Esa charla telefónica de madrugada con su esposa no fue fácil. Hubo lágrimas, pedidos de reveer la decisión y temores lógicos. Al otro día, Lizy fue temprano hasta la clínica, pero Alejandro se mantuvo en su postura. Tuvieron una reunión con los médicos que avalaron la decisión. “Ellos terminaron de convencer a mi mujer, porque yo ya lo estaba. ¿Si tuve miedo? No, miedo tuve cuando me dijeron en el 2014 que me tenía que trasplantar. Así como estaba, no podía seguir. Quería poder volver a abrazar a mis hijos. Mentalmente estaba preparado, yo sólo quería regresar con mi familia”, dice.

“Cuando vos tomás las decisión del balón, lo primero que hacen los médicos es decirte todas las dificultades que puede tener esa elección. Pero la verdad es que yo estaba preso en esa habitación. Un preso VIP. Porque en la clínica me atendían de primera, en todo ese tiempo además me hice amigos de todos los enfermeros, los médicos, la gente de la limpieza. Pero no podía seguir viendo a mis dos hijos por la ventana. En seis meses, los había visto una vez, que fue cuando entraron un ratito a verme para el Día del Padre”, relata.

Alejandro estuvo a sus hijos una sola vez en seis meses. Fue en junio del 2021, dos meses antes de ser transplantado.

La madrugada del domingo 22 de agosto de 2021, a los 10 días de estar con el balón, llegó lo que tanto había esperado Alejandro y su familia. “Fue mejor noticia que recibí en mi vida después del nacimiento de los chicos. Después de llorar solo por unos minutos, la llamé a mi esposa. Lloramos juntos. Llegó a la 1 de la mañana a la clínica y a mí me llevaron a quirófano a las 9. Pasamos la noche en vela, hablando de lo que podía pasar.
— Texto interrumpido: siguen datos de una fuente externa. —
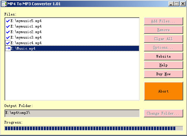Click checkmark icon beside mymusic3.mp4
This screenshot has height=136, width=187.
[x=8, y=38]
Yo estaba muy esperanzado en que todo iba a estar bien”.

La operación salió como la familia esperaba. El buen estado físico que había logrado durante el encierro de seis meses fue clave para que, a los cinco días de haber sido trasplantado, Alejandro hubiera podido dormir en el departamento de la calle Guardia Vieja en el barrio de Almagro, al que había llegado hacía dos años junto a su familia. La cruzada por un nuevo corazón tuvo un final feliz. Alejandro pudo por fin volver a casa y abrazar con fuerza a sus hijos. Ahora, cada 22 de agosto, lo celebra como si fuera su nuevo cumpleaños. Razones no le faltan.

Alejandro hoy, a cuatro años de haber recibido el transplante, con la bicicleta, una de sus pasiones.